W twoich czasach polskie pięściarstwo stało na wyższym poziomie, ciągle mieliśmy walki mistrzowskie w różnych kategoriach. Teraz tego brakuje, z czego to wynika?

Boks to jest ciężka praca. Nawet jak masz talent, to samym talentem nie wygrasz. Nikt za ciebie nie będzie biegał, nikt nie uderzy w worek, nikt na koniec nie powalczy z przeciwnikiem. Dzisiaj młodzież potrenuje kilka miesięcy i mówi, że jest za ciężko i idzie do normalnej pracy. Nielicznym się chce, przeważnie są to osoby z biednych domów, jak Mike Tyson. Ja też wychowywałem się bez ojca, ciężko pracowałem całe życie i osiągnąłem sukces. Gdybym miał pieniądze, miał wszystko, to kto wie czy chciało by mi się tak biegać po zimnie, deszczu, w chorobie? Nieraz warunki zmuszają do ciężkiej pracy i to na koniec pozwala wejść na szczyt.

 

Wedle bukmacherów jesteś delikatnym faworytem starcia z Mamedem Chalidowem. Wpływa to na ciebie w jakiś sposób? Lepiej być faworytem czy underdogiem?

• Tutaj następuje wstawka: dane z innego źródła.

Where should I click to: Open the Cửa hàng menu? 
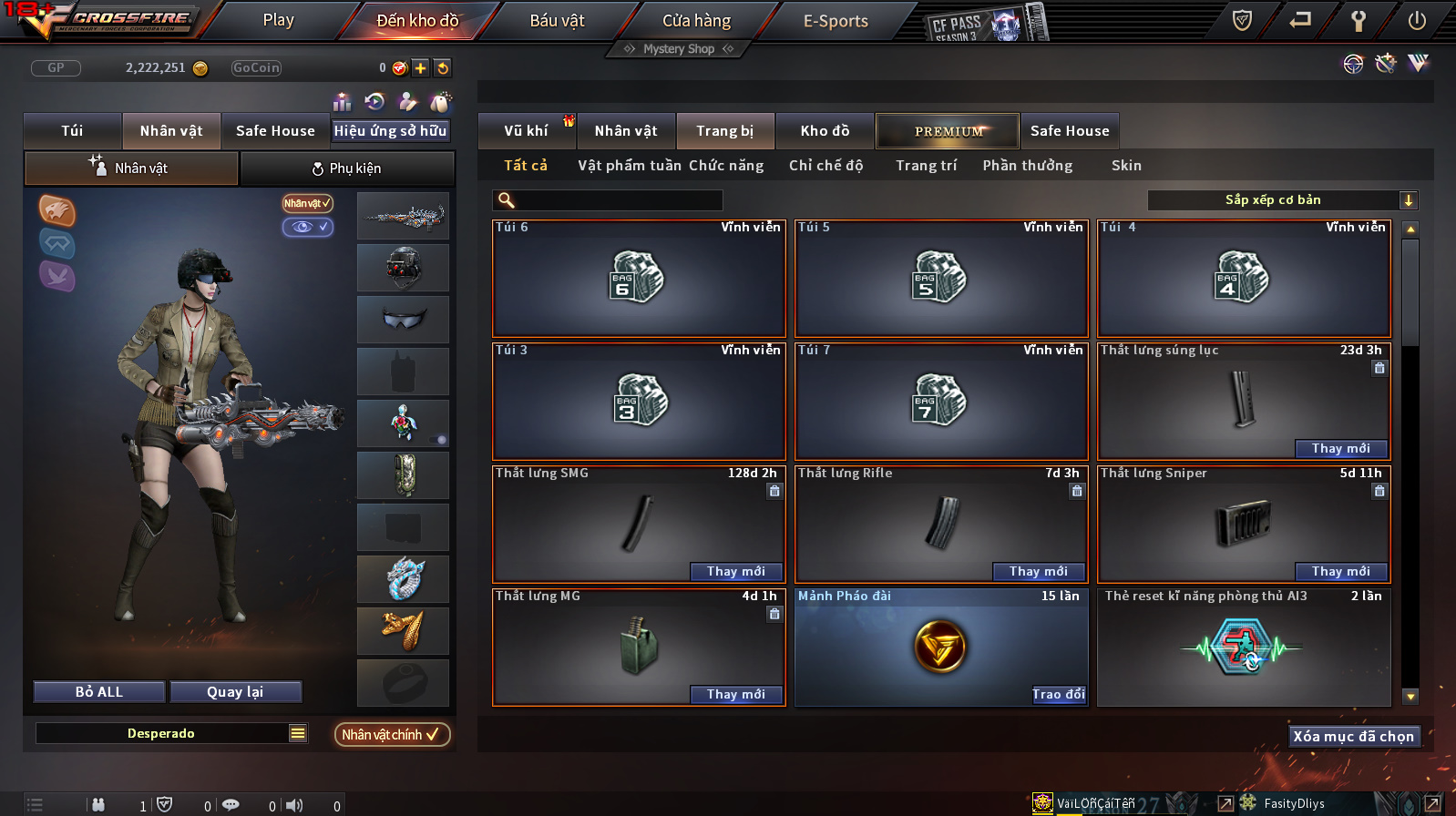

Co do kursów, to na pewno warto sprawdzić te w Superbecie, są najlepsi, zresztą pomagają mi w przygotowaniach! A czy jestem faworytem? Gdzieś tam się to słyszy, ale nigdy nie przywiązywałem do tego wagi. Mam wejść do ringu, wykonać swoją robotę najlepiej jak potrafię i mam nadzieję, że tak będzie. 

 

Jak współpraca z Gusem Currenem, inaczej się z nim trenuje niż z dawniejszymi szkoleniowcami?

Pracujemy przed walką sześciorundową, więc na pewno od samego początku muszę być szybki i rozgrzany, wejść w ring w pełnej gotowości. Ta mocna rozgrzewka przed walką będzie kluczowa. No i do tego szybkie ręce - jak będą szybkie ręce, to wygram, nikt mnie nie pokona. To są moje atuty. Na razie jest bardzo dobrze, nie chcę zapeszać, ale oby tak było do końca.

 

Po raz kolejny wracasz do ringu, chcesz udowodnić coś sobie czy komuś innemu? A może po prostu nudzi ci się w domu?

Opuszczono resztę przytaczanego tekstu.